Setting it up with Bugnet
The defining problem with soft-locks is that nothing tells you they happened, so you depend on players to report them, and the report is usually a vague stuck and cannot progress. Bugnet's in-game report button lets the player flag it the moment they give up, and it captures game state automatically, their location, inventory, quest flags, and progression markers if you surface them. That snapshot is exactly what you need to reconstruct the dead end: you can see they no longer hold the key item and stand at the door that needs it, turning a mystery into a clear reproduction.
Because a soft-lock from a specific design flaw traps every player who takes that path identically, the reports cluster. Bugnet folds duplicate occurrences into one issue with a count, so a single missable item shows up as one urgent item with a real measure of how many players it stranded. Add a custom field for the area or quest id and you can filter the dashboard to find clusters of stuck reports pointing at one gate, then verify your fix or recovery option resolves it. Captured progression state is the difference between guessing and knowing where players get trapped.

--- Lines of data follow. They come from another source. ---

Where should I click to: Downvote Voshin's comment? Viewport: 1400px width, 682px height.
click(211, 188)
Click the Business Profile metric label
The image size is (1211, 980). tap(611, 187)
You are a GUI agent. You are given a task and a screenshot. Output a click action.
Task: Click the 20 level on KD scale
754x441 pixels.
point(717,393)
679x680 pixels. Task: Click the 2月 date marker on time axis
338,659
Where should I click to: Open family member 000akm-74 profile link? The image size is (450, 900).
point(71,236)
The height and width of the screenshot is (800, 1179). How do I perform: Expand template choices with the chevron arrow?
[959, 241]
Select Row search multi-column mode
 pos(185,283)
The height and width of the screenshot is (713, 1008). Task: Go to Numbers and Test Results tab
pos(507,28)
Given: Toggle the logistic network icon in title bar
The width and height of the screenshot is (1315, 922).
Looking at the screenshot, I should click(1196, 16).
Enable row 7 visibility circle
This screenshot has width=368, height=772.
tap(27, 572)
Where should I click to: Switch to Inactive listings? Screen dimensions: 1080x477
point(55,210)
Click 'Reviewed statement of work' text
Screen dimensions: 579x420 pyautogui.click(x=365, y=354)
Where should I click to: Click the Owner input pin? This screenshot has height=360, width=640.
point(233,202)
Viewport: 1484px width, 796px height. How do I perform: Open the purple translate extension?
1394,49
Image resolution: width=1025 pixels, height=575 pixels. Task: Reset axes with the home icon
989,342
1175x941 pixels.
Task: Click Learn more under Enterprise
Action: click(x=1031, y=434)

Make dead-end hunting a discipline
Soft-locks reward systematic paranoia. Keep your progression-gate and critical-resource map current as content changes, and whenever a designer adds a gate or makes a resource consumable, ask immediately whether it creates a new trap. Add debug tools that let testers grant or remove items and jump to gates instantly, so checking a suspect gate does not require a full playthrough. Run an adversarial pass, deliberately misusing resources and saving in odd places, at every milestone where progression content changed, because that is when new dead ends appear.
The cultural shift that prevents soft-locks is designing for recovery from the start rather than assuming players will behave. Prefer non-consumable critical-path items, autosave generously across rotating slots, and give players a way out of any space. Pair that with adversarial testing and a reporting pipeline that captures progression state, and the silent killer becomes a manageable, detectable class of bug. Players forgive almost anything except being trapped for hours with no way forward, so eliminating dead ends protects the trust that keeps them playing to the end.
Soft-locks never announce themselves. Map your gates, play adversarially against your own resources, and give every player a recovery path out of any state.